Except that seven years ago, Miles had been a man of twenty-four, not a callow youth freshly down from Oxford. He’d also been recently married to Edward Platt’s daughter, which meant that at that point he presumably still had money to burn. And then there was the matter of the Marquis’s behavior after his wife’s sudden, inexplicable death. A postmortem could have put to rest all the ugly speculations of foul play once and for all, yet Stamford had refused to allow one. And while families did sometimes balk at the procedure, Stamford’s only objection to such an examination of his brother’s remains had concerned the origins and social class of the surgeon involved, not the procedure itself.
For a moment Sebastian stood where he was, watching the Marquis stride angrily back up the hill. Then he turned to stare out over the dark, shadowy parkland beyond the palace.
Even if the rumors surrounding the events of seven years ago were true, they still didn’t explain why a man who’d nursed a grudge against his brother for all those years would suddenly decide to murder him, blow off his face, and castrate him. It made no sense, unless...
Unless the handsome younger brother had set his sights on the Marquis’s young, pretty second wife.
Of course, that wouldn’t explain the two headless corpses that had also been pulled from the Thames. But while it was true that all three men had been murdered, mutilated, and dumped in the river, their bodies had not all been treated exactly the same.

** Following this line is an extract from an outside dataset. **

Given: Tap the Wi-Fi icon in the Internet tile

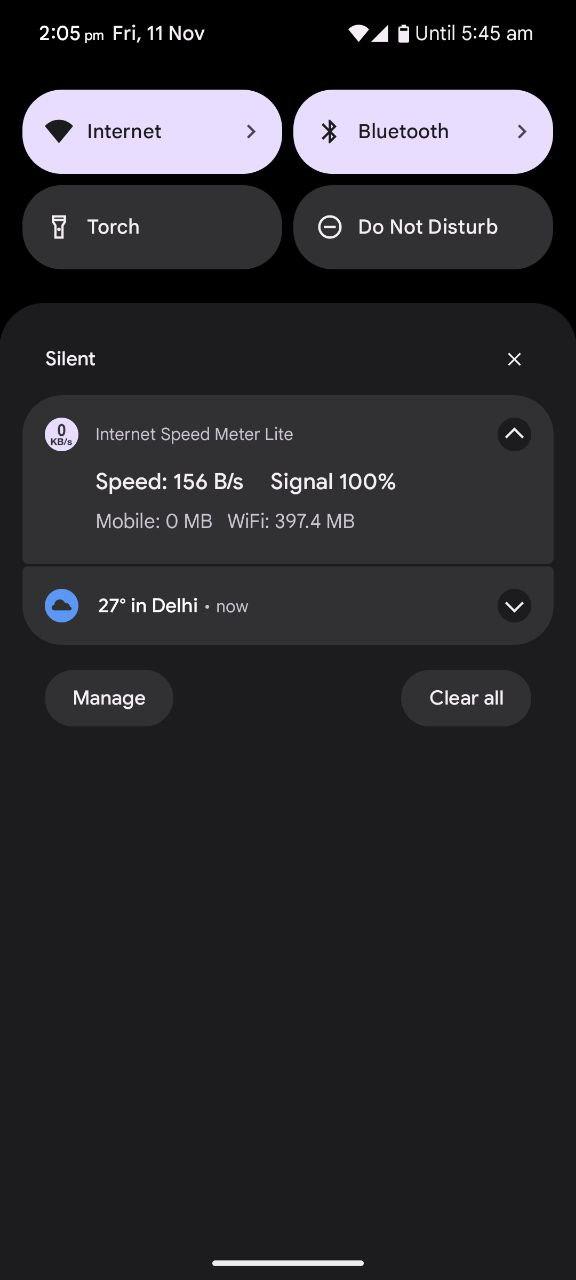Looking at the screenshot, I should tap(59, 132).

Did that matter? It might.
And while Sebastian didn’t want to believe that he was dealing with two different killers, he also knew that it was a possibility he couldn’t entirely dismiss.
Sebastian found Paul Gibson’s surgery and the ancient stone house beside it dark and locked.
“If’n yer lookin’ fer the surgeon,” said a passing young lad as Sebastian was turning back toward his curricle, “I seen him just a few minutes ago down by the Tower.”
“Thank you,” said Sebastian.
The moon was nearly full, bathing the ancient stones of the looming fortress in a pale silvery light. Sebastian walked downhill along the banks of the old moat to where he could see a man’s familiar thin figure standing near Tower Dock, his back to the massive medieval castle as he stared out across the wide moonlit expanse of the Thames. Gibson acknowledged Sebastian’s approach with a nod, his gaze going back again to the south.
“Do you think it’s started yet?” he said.
There was no need to ask of what he spoke. “Yes,” said Sebastian, stopping beside him.
“I wish I were there.”
“So do I.”
Gibson glanced over at him. “But you chose to sell out.”
Sebastian kept his gaze on a wherryman working his way across the choppy expanse of water. “I did. Because I didn’t believe in what I was doing anymore, and because I didn’t like what it was doing to me.” He watched the wherryman ship his oars. “I still don’t believe in what Britain is trying to do—putting the Bourbons and the rest of that spoiled repressive lot back on their thrones. But you and I both know that’s not what’s driving the poor bastards who’re fighting and dying over there right now. They’re fighting for each other... which I guess is why I feel like I should be there with them, too.”
Gibson nodded, and the two friends stood in silence for a time, the wind off the river buffeting them with the scents of the sea and faraway places. Then Gibson said, “I was going to send you a note in the morning, about this new headless, footless corpse.”
“You’ve finished the autopsy?”
“I have. Although if you’re looking for answers to what happened to the poor bastard, I can’t tell you. He wasn’t stabbed—at least not in the parts we have. And while there are one or two things that make me suspect he was strangled, I can’t say for certain. Your killer whacked the head off too close to the trunk.”
“So what can you tell me about the man himself?”